Wednesday, September 14, 2011

The Mountains Shall Bring Peace to the People.....

Last weekend, I had the absolute pleasure of pacing my friend Fred for the last 40 miles of the  Wasatch 100.  For those of you who are not familiar with the race, The Wasatch 100 is described as “one of the most uniquely challenging ultrarunning events in the world. It is a study in contrasts: peaks and valleys; trail and scree; heat and cold; wet and dry; summer and winter; day and night; Desolation Lake and Point Supreme; "I can't" and "I will!"
 Dickens had the Wasatch in mind when he wrote, "It was the best of times; it was the worst of times." The primitive and isolated nature of the course is both its beauty and its challenge, for it requires the individual runner to rely primarily on himself or herself rather than the Race's support systems. Wasatch is not just distance and speed; it is adversity, adaptation and perseverance.”

Adaptation and perseverance.  The beauty at the top of the mountain calls like a siren, yet as soon as you begin your ascent it leaves you panting and breathless. 
The surface of the mountain is rocky and rough, yet beautiful plants and flowers cling affectionately.

* * *

WORK REQUIRED:
From the Wasatch 100 post, return word for word the stretch that begins with the words containing "Adaptation and perseverance.  The" and ends with "panting and breathless.".

INFORMATION SHOWN:
* * *

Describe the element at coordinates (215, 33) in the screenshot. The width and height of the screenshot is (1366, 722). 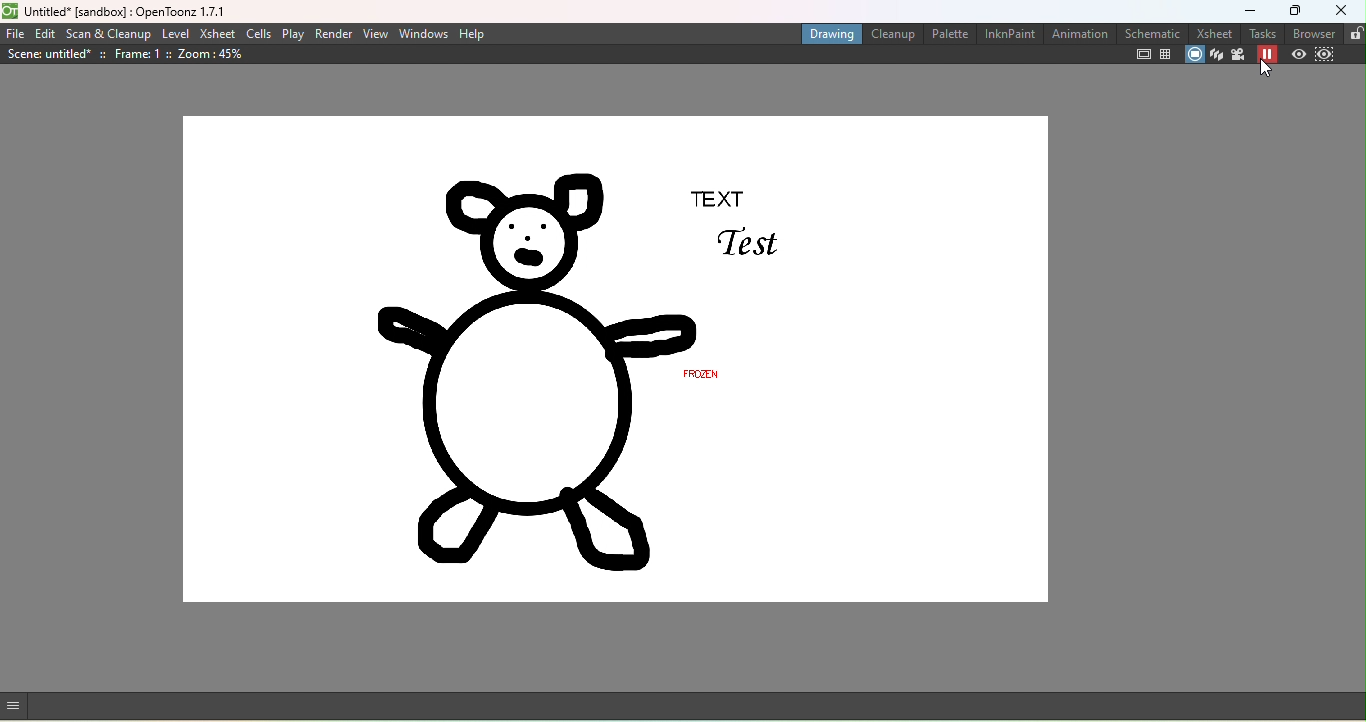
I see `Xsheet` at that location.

* * *

EXERCISE SOLUTION:
Adaptation and perseverance.  The beauty at the top of the mountain calls like a siren, yet as soon as you begin your ascent it leaves you panting and breathless.